WRITTEN EXERCISE ▸ Copy out the rows unchanged, everything from the row that contains "Task: Open the downloads icon in top bar" down to the last row, both ends included.

***

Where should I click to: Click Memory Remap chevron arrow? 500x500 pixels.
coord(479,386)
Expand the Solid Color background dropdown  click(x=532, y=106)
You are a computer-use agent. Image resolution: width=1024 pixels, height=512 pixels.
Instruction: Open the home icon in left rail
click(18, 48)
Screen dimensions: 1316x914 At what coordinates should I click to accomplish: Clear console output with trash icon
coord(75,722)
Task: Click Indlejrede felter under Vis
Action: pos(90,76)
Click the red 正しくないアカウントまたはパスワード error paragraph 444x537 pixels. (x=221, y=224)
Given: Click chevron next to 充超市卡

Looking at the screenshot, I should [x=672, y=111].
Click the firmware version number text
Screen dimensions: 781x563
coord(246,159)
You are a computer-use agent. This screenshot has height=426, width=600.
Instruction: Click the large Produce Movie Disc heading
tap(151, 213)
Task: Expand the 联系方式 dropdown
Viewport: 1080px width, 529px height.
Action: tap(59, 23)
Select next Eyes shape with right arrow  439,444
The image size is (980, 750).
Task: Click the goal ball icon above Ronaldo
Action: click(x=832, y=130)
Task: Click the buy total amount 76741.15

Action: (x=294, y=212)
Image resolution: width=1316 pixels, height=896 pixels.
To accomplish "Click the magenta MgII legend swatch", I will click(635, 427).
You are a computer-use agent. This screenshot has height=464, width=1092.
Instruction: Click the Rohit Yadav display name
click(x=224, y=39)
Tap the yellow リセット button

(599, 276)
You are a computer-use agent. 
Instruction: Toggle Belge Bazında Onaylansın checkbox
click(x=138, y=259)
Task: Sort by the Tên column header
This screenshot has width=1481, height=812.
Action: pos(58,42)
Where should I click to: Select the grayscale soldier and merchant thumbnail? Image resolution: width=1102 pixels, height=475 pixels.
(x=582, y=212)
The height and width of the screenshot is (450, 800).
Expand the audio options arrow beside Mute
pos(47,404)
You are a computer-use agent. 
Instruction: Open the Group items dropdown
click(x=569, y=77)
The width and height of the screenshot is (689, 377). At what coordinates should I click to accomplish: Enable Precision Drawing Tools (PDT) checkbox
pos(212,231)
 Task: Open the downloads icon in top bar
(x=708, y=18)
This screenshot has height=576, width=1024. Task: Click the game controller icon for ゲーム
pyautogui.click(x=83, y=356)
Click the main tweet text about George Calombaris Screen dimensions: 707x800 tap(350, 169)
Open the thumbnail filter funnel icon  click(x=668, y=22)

***

WORKED SOLUTION ▸
 Task: Open the downloads icon in top bar
(x=708, y=18)
This screenshot has height=576, width=1024. Task: Click the game controller icon for ゲーム
pyautogui.click(x=83, y=356)
Click the main tweet text about George Calombaris Screen dimensions: 707x800 tap(350, 169)
Open the thumbnail filter funnel icon  click(x=668, y=22)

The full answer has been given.